In fact, the tower was never made of anything but wood and dreams. A fifteen-foot high model was exhibited in Moscow and St Petersburg, and pictures show workers processing past a simplified prototype on the 1925 Leningrad May Day parade, but the 400-metre colossus of Tatlin's vision was never built and soon even the artist's models had been lost. Tatlin was neither arrested nor disgraced, but times changed, and the Soviet regime of the late 1920s had little time for transparency in architecture or politics. While constructivists like his friend Alexander Rodchenko moved into photography, quietly dropping the experimental art that was now deemed un-proletarian, Tatlin (who defied the narrow definition implied by any artistic 'ism') became fascinated by flight, studied birds, and began to make sketches for a personal flying machine, the Letatlin (the Russian verb 'to fly' is letat), which was to be a wicker frame supporting wings and powered, like a bicycle, by pedalling. He died, never having soared as he had hoped, in May 1953, just weeks after the death of Joseph Stalin.

Norbert Lynton's account focuses on Tatlin's output, his ideas, and the works that may have inspired him. The setting and the politics, the realities of Tatlin's daily life and of his work in the Soviet artistic establishment, are barely covered; there are no archives in the bibliography, though someone surely should trace Tatlin's life through his friendships with poets like Mayakovsky and Khlebnikov and with the politician Lunacharsky. The book is memorable, however, as all Lynton's work tends to be, for its close study of what we can see, and also through the boldness of its conclusions. Of these, Lynton's assertion that Tatlin was inspired by images of St John the Baptist is the most striking. The incorporation of Orthodox, mystical and folk traditions in Tatlin's work is uncontroversial, but the specific identification of the tower with a famous representation of the Baptist (the angled profile of the latter can be mapped, Lynton argues, onto the lines made by the Baptist's cloak and outstretched arms in Alexander Ivanov's 1855 painting Christ's First Appearance Before the People) is arresting.
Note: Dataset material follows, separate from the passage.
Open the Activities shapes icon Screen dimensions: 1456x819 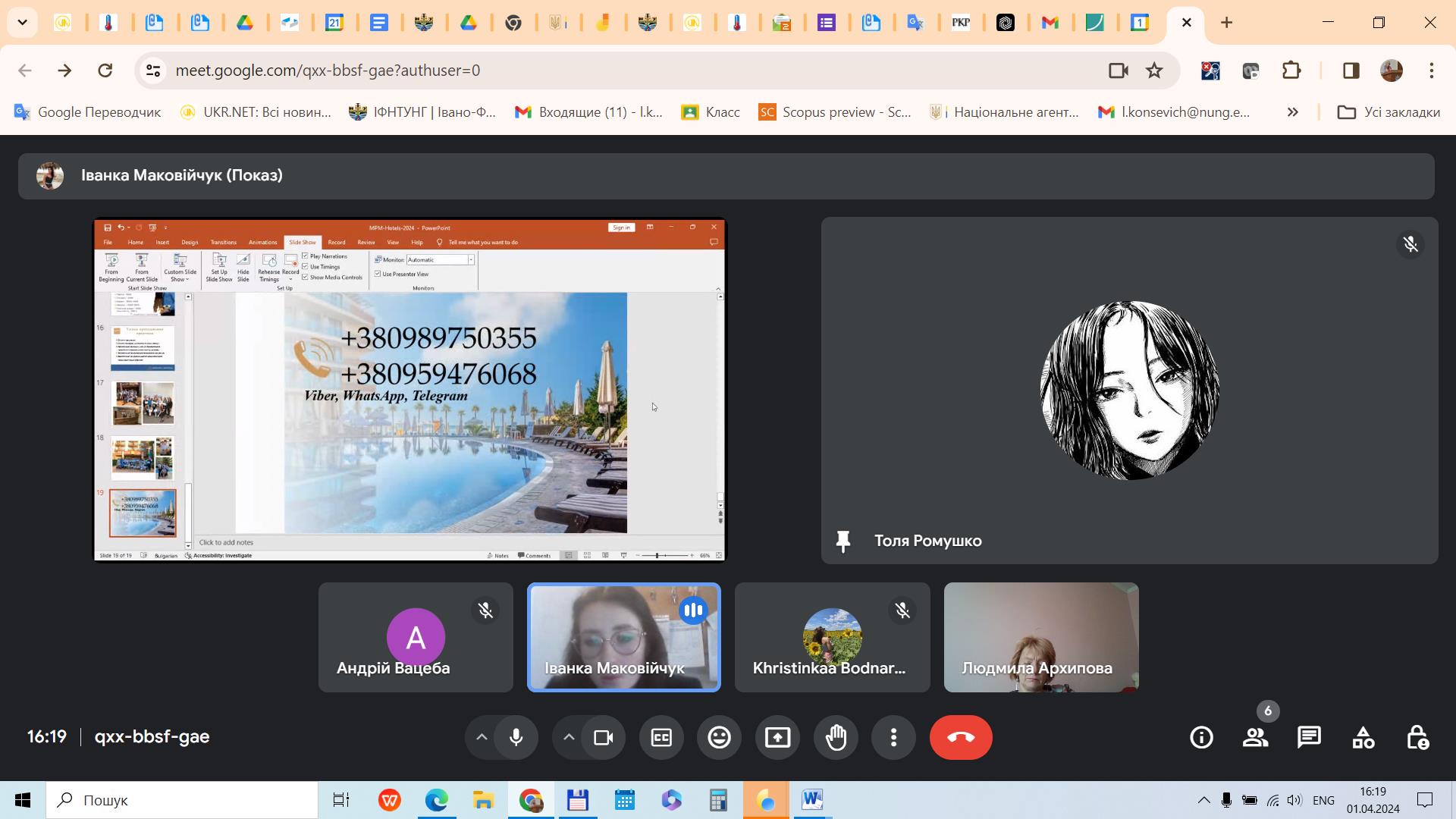coord(1363,737)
Like many of Lynton's conclusions (a similar one is made about the Letatlin), it is fanciful and impossible to prove, but the book is the richer for it, and left me with a happy sense of possibilities opened and associations creatively explored.



CATHERINE MERRIDALE is Professor of Contemporary History at Queen Mary, University of London and the author of several books on Russian history. She is currently preparing a major new cultural history of the Moscow Kremlin.